Suppose a person has a bundle ${\displaystyle (x_{0},y_{0})}$ and claims that he is indifferent between this bundle and the bundle ${\displaystyle (x_{0}-\lambda \cdot \delta ,y_{0}+\delta )}$. This means that he is willing to give ${\displaystyle \lambda \cdot \delta }$ units of x to get ${\displaystyle \delta }$ units of y. If this ratio is kept as ${\displaystyle \delta \to 0}$, we say that ${\displaystyle \lambda }$ is the marginal rate of substitution (MRS) between x and y at the point ${\displaystyle (x_{0},y_{0})}$.^[5]: 82

This definition of the MRS is based only on the ordinal preference relation – it does not depend on a numeric utility function. If the preference relation is represented by a utility function and the function is differentiable, then the MRS can be calculated from the derivatives of that function:

${\displaystyle MRS={\frac {v'_{x}}{v'_{y}}}.}$

For example, if the preference relation is represented by ${\displaystyle v(x,y)=x^{a}\cdot y^{b}}$ then ${\displaystyle MRS={\frac {a\cdot x^{a-1}\cdot y^{b}}{b\cdot y^{b-1}\cdot x^{a}}}={\frac {ay}{bx}}}$. The MRS is the same for the function ${\displaystyle v(x,y)=a\cdot \log {x}+b\cdot \log {y}}$. This is not a coincidence as these two functions represent the same preference relation – each one is an increasing monotone transformation of the other.

In general, the MRS may be different at different points ${\displaystyle (x_{0},y_{0})}$. For example, it is possible that at ${\displaystyle (9,1)}$ the MRS is low because the person has a lot of x and only one y, but at ${\displaystyle (9,9)}$ or ${\displaystyle (1,1)}$ the MRS is higher. Some special cases are described below.

When the MRS of a certain preference relation does not depend on the bundle, i.e., the MRS is the same for all ${\displaystyle (x_{0},y_{0})}$, the indifference curves are linear and of the form:

${\displaystyle x+\lambda y={\text{const}},}$

and the preference relation can be represented by a linear function:

${\displaystyle v(x,y)=x+\lambda y.}$

(Of course, the same relation can be represented by many other non-linear functions, such as ${\displaystyle {\sqrt {x+\lambda y}}}$ or ${\displaystyle (x+\lambda y)^{2}}$, but the linear function is simplest.)^[5]: 85

When the MRS depends on ${\displaystyle y_{0}}$ but not on ${\displaystyle x_{0}}$, the preference relation can be represented by a quasilinear utility function, of the form

${\displaystyle v(x,y)=x+\gamma v_{Y}(y)}$

where ${\displaystyle v_{Y}}$ is a certain monotonically increasing function.
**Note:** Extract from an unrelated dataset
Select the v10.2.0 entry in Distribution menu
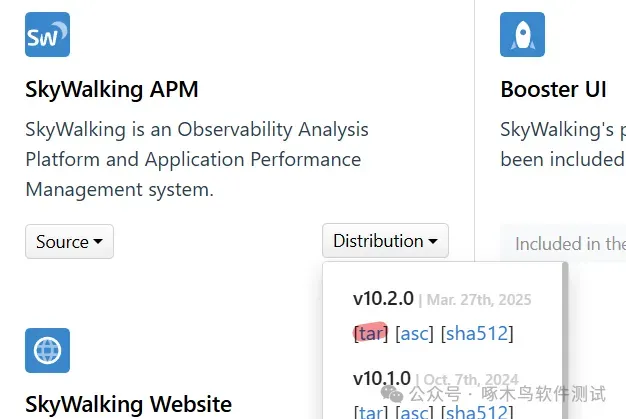This screenshot has height=419, width=626. tap(383, 299)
Because the MRS is a function ${\displaystyle \lambda (y)}$, a possible function ${\displaystyle v_{Y}}$ can be calculated as an integral of ${\displaystyle \lambda (y)}$:^[6][5]: 87

${\displaystyle v_{Y}(y)=\int _{0}^{y}{\lambda (y')dy'}}$

In this case, all the indifference curves are parallel – they are horizontal transfers of each other.
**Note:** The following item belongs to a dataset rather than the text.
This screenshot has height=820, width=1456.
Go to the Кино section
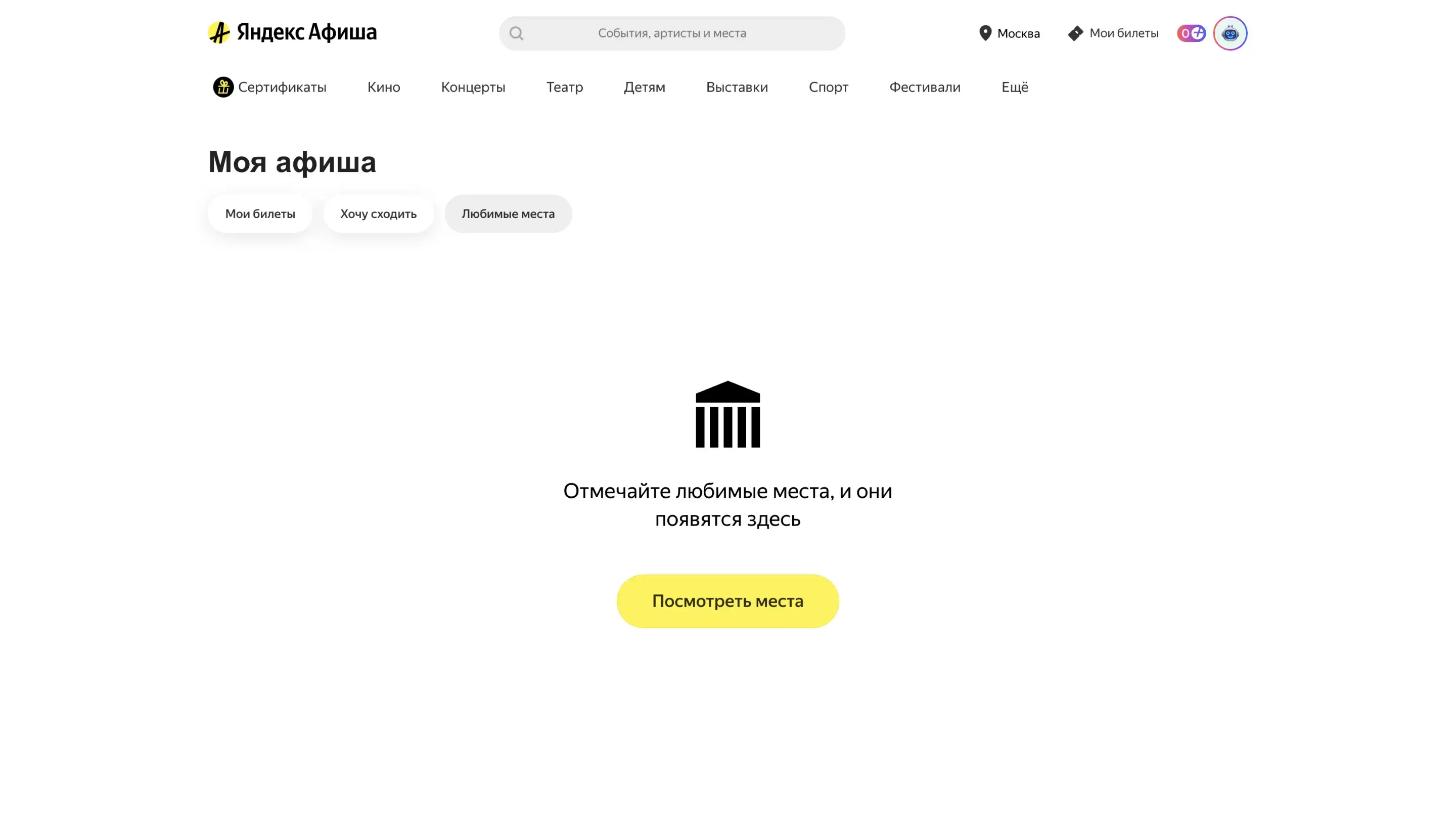coord(383,87)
A more general type of utility function is an additive function:

${\displaystyle v(x,y)=v_{X}(x)+v_{Y}(y)}$

There are several ways to check whether given preferences are representable by an additive utility function.

If the preferences are additive then a simple arithmetic calculation shows that

${\displaystyle (x_{1},y_{1})\succeq (x_{2},y_{2})}$ and

${\displaystyle (x_{2},y_{3})\succeq (x_{3},y_{1})}$ implies

${\displaystyle (x_{1},y_{3})\succeq (x_{3},y_{2})}$

so this "double-cancellation" property is a necessary condition for additivity.
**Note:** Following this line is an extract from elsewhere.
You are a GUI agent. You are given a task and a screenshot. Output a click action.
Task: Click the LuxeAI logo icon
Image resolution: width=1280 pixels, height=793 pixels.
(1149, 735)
Debreu (1960) showed that this property is also sufficient: i.e., if a preference relation satisfies the double-cancellation property then it can be represented by an additive utility function.^[7]

If the preferences are represented by an additive function, then a simple arithmetic calculation shows that

${\displaystyle MRS(x_{2},y_{2})={\frac {MRS(x_{1},y_{2})\cdot MRS(x_{2},y_{1})}{MRS(x_{1},y_{1})}}}$

so this "corresponding tradeoffs" property is a necessary condition for additivity. This condition is also sufficient.^[8][5]: 91

When there are three or more commodities, the condition for the additivity of the utility function is surprisingly simpler than for two commodities. This is an outcome of Theorem 3 of Debreu (1960). The condition required for additivity is preferential independence.^[5]: 104

A subset A of commodities is said to be preferentially independent of a subset B of commodities, if the preference relation in subset A, given constant values for subset B, is independent of these constant values. For example, suppose there are three commodities: x y and z. The subset {x,y} is preferentially-independent of the subset {z}, if for all ${\displaystyle x_{i},y_{i},z,z'}$:

${\displaystyle (x_{1},y_{1},z)\preceq (x_{2},y_{2},z)\iff (x_{1},y_{1},z')\preceq (x_{2},y_{2},z')}$.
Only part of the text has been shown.